摘要:
在海-气环境变化剧烈的今日,准确高效地实现珊瑚礁底质信息识别是进行珊瑚礁动态监测研究的基础。文章获取了2013—2021年4个时期西沙群岛永乐环礁的Landsat8卫星数据,结合不同底质的光谱和纹理差异,提出了一种基于光谱纹理指数的决策树分类模型,采用面向对象和基于像元的分类方法进行珊瑚信息提取,并定量统计了永乐环礁底质变化情况。结果表明: 面向对象的分类结果整体上优于基于像素的分类结果,且决策树分类结果的Kappa系数在0.631~0.681范围,分类精度高于传统监督分类精度约7~10个百分点; 珊瑚丛生带大多分布在岛礁的中部水动力较弱区域,除银屿和金银岛上的珊瑚呈面状分布外,其他岛礁上的珊瑚多呈带状分布; 总体时段内永乐环礁的珊瑚丛生带和沙洲面积变化显著,虽然珊瑚丛生带的总面积增加了1.689 km2,但石屿、晋卿岛、全富岛、珊瑚岛和羚羊礁的珊瑚丛生带退化情况严重,其面积减少了0.107~0.892 km2不等。该文证明了利用中等空间分辨率影像建立的底质指数是可靠的,可应用于珊瑚遥感信息提取,能够为珊瑚礁资源调查及科学管理提供技术支持。
Abstract:
In view of the drastic changes in the ocean-atmosphere environment, the accurate and efficient identification of coral reef substrate information is essential for the dynamic monitoring of coral reefs. Based on the Landsat8 satellite data of the Yongle Atoll in the Xisha Islands of four periods during 2013—2021, this study proposed a decision tree classification model using spectral and texture indices according to the spectral and texture differences between different substrates. Then, the coral information was extracted using object-oriented and pixel-based classification methods. In addition, the changes in the substrate of the Yongle Atoll were quantitatively analyzed. The results are as follows: ① The results of the object-oriented classification are superior to those of pixel-based classification overall. Moreover, the decision tree classification results yielded Kappa coefficients of 0.63~0.68, with classification accuracy about 7~10 percentage points higher than that of conventional supervised classification; ② Coral thickets are mostly distributed in the central, weakly-hydrodynamic parts of islands and reefs.
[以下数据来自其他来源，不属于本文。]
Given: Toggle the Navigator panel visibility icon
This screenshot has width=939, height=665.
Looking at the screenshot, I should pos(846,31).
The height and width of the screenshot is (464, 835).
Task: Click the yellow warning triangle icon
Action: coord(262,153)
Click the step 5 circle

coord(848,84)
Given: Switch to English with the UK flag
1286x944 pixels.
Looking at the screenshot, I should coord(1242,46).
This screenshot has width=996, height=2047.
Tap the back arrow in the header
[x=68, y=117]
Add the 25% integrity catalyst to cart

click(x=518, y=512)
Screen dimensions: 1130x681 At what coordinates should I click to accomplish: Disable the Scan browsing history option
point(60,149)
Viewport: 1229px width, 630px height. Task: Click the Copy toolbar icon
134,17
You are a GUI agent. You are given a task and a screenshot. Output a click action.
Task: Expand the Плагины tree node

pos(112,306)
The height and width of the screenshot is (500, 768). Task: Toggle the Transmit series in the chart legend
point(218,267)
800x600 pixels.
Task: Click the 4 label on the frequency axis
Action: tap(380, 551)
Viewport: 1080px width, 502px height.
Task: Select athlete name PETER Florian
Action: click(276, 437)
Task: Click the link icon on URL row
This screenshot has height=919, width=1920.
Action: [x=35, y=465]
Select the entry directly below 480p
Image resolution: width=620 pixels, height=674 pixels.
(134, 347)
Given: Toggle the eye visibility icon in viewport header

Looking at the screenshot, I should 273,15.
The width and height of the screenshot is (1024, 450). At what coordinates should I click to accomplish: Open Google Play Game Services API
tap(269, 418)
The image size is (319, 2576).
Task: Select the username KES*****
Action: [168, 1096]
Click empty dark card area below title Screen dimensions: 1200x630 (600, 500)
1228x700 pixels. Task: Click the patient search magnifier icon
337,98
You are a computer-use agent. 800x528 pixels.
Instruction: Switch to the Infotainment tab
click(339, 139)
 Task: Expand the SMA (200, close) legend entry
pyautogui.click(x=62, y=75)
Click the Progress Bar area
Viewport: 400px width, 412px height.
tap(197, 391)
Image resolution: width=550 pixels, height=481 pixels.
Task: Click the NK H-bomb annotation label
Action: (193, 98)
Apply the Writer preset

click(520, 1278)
The corals in the Yinyu Reef and the Jinyin Island exhibit a planar distribution pattern, while those in other islands and reefs mostly show a zonal distribution pattern; ③ The areas of coral thickets and sandbanks in the Yongle Atoll changed significantly overall. Although the total area of coral thickets increased by 1.689 km2, the coral thickets in the Shiyu, Jinqing, Quanfu, and Shanhu islands and the Lingyang reef were severely degraded, with areas decreasing by 0.107~0.892 km2. This study verified that the substrate index established using medium spatial resolution images is reliable and can be applied to remote sensing information extraction of corals. Therefore, this study will provide technical support for the investigation and scientific management of coral reef resources.